Shubhang Dwivedi Junior Analyst, Rystad Energy:
Amongst the measures that can be taken to finance the rooftop sector in India include holding outreach campaigns to make MSMEs, aware of the intricate details, such as financial benefits to be accrued from investing in rooftop solar infrastructure, as well as the expenses incurred in the maintenance of the equipment. MSMEs are reluctant to take a step towards investing in rooftop solar. A well-thought-out media and outreach strategy is required to percolate the information regarding benefits and incentives that MSMEs may accrue from its installation.
Richard Edwards Senior Partner, Asia Clean Energy Partners:
Regulatory certainty and a predictable enabling policy environment are critical to growth in rooftop solar electricity in India’s C&I segment. The uncertainty of net metering regulations at the time served to constrain further growth, but recent measures to clarify them should help increase demand going forward.
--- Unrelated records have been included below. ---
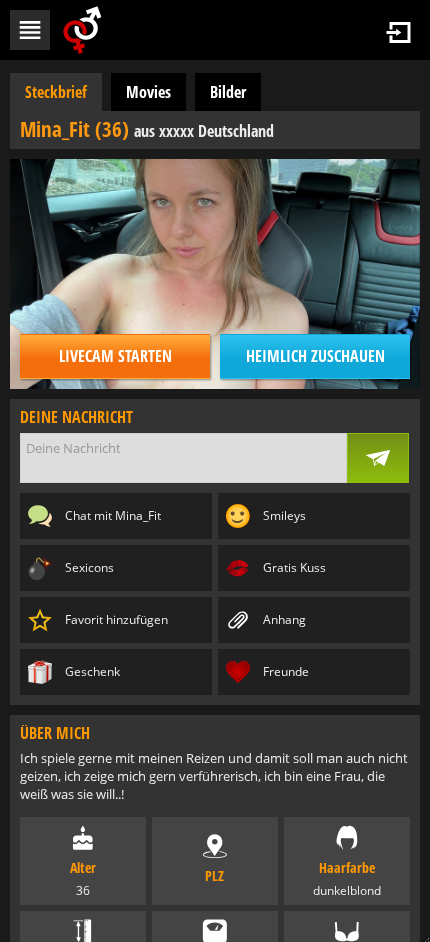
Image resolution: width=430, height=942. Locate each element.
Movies (148, 92)
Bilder (228, 92)
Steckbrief (56, 92)
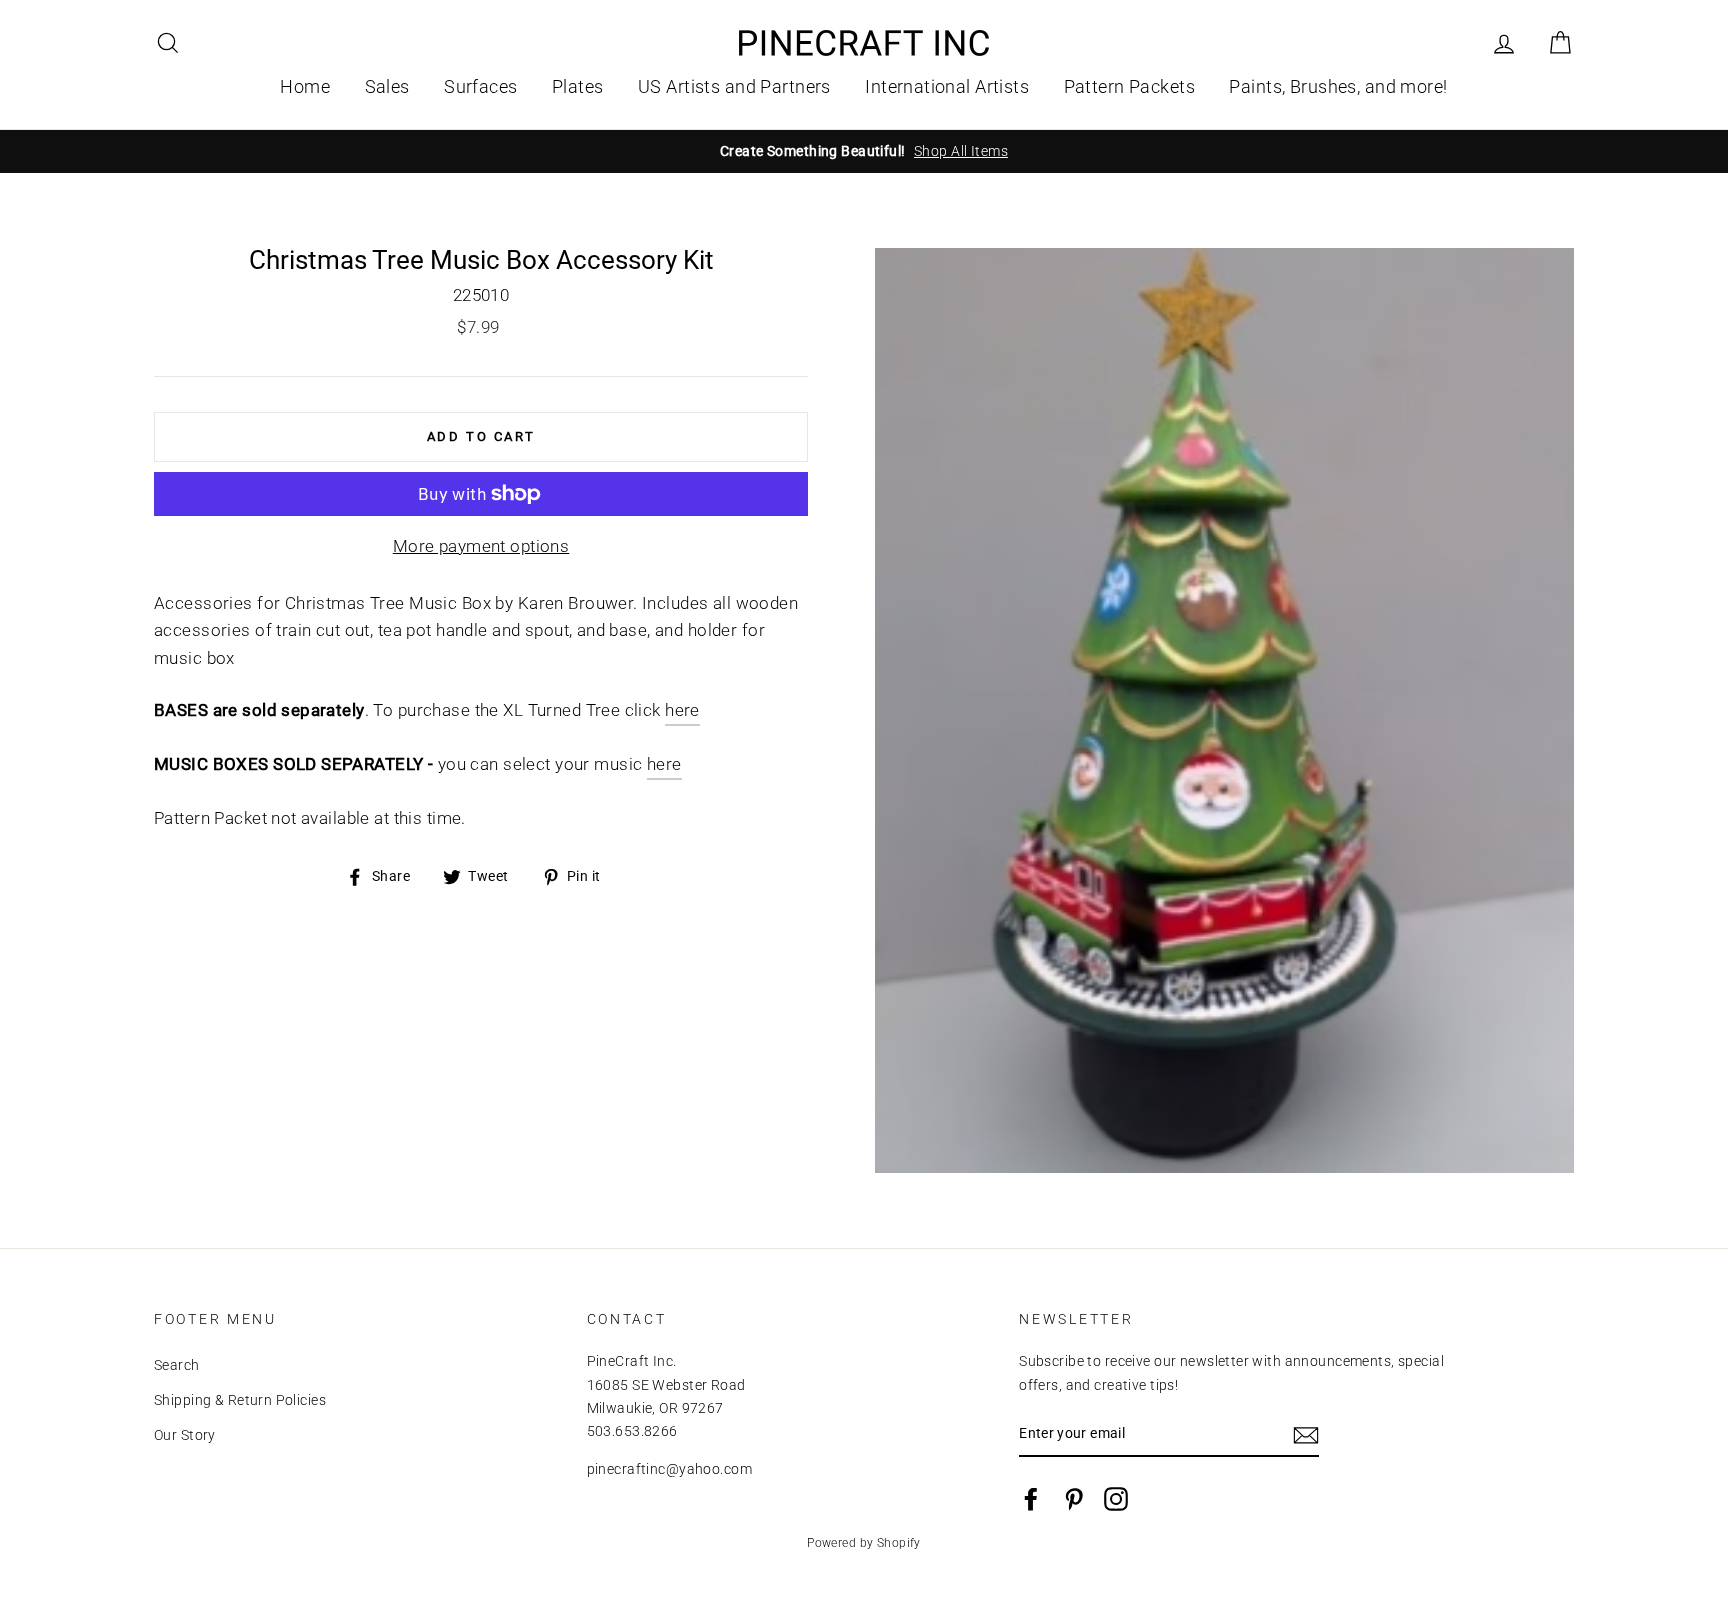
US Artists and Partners (734, 86)
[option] (864, 151)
Similarly, a lapse in duties on solar modules has given a boost to new installations by lowering costs. This duty-free period is slated to last until the end of March 2022, at which time a new basic customs duty of 40% on solar equipment is planned.
Narsingh Chaudhary, Black &Veatch’s Executive Vice President & Managing Director, Asia Power Business; Harry Harji, Associate Vice President for Black & Veatch management consulting business in Asia:
India’s current cumulative rooftop solar capacity is approximately 5.1GW. The pace of implementation of such projects has remained slow due to policy uncertainty on net versus gross metering. To meet its decarbonisation targets, policies and regulations across states must be consistent and implemented from a long-term perspective.